For the second day in a row, nearly 50,000 General Motors (GM) workers in the country are on strike to demand wage and labor improvements in the United Auto Workers (UAW) negotiations with the company.
Today, pickets of striking workers gathered in front of 50 GM plants and facilities in 9 states to protest and hinder operations.
In the Texas town of Arlington, where a GM assembly plant employing some 4,500 people is located and where the SUV Chevrolet Tahoe, GMC Yukon and Cadillac Escalade SUVs are produced, dozens of strikers with banners were placed at the entrances to the facility.

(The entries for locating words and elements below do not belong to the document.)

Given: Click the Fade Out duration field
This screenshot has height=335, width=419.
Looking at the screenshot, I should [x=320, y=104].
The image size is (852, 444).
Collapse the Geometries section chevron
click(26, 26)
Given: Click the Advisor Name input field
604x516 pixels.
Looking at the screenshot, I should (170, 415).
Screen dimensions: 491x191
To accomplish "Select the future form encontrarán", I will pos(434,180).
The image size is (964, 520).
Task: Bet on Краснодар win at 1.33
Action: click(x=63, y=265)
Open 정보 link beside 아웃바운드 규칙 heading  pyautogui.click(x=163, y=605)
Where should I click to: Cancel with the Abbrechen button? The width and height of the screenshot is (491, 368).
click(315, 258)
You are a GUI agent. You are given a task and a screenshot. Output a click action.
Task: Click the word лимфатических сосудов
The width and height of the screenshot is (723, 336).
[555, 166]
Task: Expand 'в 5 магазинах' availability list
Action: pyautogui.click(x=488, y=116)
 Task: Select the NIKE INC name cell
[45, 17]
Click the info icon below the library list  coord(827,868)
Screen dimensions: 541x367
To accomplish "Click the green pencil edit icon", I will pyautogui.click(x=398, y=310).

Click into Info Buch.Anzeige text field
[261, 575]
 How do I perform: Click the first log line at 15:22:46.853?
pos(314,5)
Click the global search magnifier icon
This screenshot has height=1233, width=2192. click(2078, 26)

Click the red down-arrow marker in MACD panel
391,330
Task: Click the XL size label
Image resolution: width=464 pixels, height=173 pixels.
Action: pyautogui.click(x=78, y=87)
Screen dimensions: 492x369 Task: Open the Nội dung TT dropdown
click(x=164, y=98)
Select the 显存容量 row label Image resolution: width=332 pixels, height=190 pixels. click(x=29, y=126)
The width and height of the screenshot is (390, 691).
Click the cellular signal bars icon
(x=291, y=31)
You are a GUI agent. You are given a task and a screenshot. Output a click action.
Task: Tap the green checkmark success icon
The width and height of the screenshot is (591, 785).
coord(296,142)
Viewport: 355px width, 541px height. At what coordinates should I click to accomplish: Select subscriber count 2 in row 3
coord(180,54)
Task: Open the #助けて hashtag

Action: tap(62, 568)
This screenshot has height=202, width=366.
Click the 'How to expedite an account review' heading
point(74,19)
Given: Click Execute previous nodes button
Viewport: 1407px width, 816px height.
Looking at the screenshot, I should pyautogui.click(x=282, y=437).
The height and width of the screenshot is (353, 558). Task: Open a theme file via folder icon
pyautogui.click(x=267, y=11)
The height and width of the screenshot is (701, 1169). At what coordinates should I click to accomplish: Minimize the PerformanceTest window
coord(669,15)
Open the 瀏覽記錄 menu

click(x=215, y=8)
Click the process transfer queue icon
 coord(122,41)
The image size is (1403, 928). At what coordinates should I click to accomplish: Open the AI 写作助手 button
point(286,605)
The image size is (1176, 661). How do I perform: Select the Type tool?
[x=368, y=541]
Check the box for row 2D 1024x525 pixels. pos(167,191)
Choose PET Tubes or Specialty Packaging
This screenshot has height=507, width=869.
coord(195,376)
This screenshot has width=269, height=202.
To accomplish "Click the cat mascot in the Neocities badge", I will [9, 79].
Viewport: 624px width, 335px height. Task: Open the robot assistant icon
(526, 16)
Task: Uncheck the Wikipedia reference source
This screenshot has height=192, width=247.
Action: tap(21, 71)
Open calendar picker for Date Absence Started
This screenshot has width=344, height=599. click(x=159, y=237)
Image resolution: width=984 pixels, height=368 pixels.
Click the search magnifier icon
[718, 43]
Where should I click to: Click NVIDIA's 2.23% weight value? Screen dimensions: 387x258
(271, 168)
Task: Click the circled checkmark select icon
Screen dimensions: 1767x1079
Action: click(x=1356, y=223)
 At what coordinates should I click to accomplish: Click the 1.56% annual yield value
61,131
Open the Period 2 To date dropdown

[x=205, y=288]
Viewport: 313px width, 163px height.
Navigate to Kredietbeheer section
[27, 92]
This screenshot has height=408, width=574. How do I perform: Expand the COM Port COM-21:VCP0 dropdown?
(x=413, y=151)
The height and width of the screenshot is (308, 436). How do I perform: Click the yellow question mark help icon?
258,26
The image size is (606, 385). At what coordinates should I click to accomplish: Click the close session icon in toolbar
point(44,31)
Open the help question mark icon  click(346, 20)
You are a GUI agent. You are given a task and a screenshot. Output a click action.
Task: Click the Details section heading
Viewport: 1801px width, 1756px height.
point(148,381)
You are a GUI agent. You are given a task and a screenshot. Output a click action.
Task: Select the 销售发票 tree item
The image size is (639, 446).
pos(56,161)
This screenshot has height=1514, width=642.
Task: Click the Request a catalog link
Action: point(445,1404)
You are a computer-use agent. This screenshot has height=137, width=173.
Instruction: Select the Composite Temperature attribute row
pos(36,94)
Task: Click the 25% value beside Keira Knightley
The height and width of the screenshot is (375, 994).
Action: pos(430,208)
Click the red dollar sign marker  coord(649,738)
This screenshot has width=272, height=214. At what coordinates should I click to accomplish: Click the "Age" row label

Plant operations ceased in the early hours of Monday after UAW declared a strike, the first since 2007, after two months of negotiations with GM for the signing of a collective contract.
Although negotiations resumed on Monday and will continue today, the UAW declared a strike after GM refused to improve wage conditions and health benefits for union members, even though the company won over $8 billion last year.
In addition, workers want GM to limit the use of temporary employees and cancel plans to close the Lordstown, Ohio, and Hamtramck, Michigan plants by 2020.
The UAW has not indicated how long the strike will last, but GM said it currently has enough vehicles to supply the market for the next 59 days.
What the union has pointed out is that after two months of negotiations the two parties only agree on 2% of the content of the collective bargaining agreement, suggesting that their positions are far apart and that it will take a long time to reach an agreement.
GM has offered $7 billion in investments in the US over the four-year duration of the collective agreement, creating more than 5,400 jobs, as well as wage improvements and higher health care payments.
“Our goal remains to reach an agreement that will produce a stronger future for our employees and the company,” GMT said in a statement Monday after negotiations resumed and the strike began.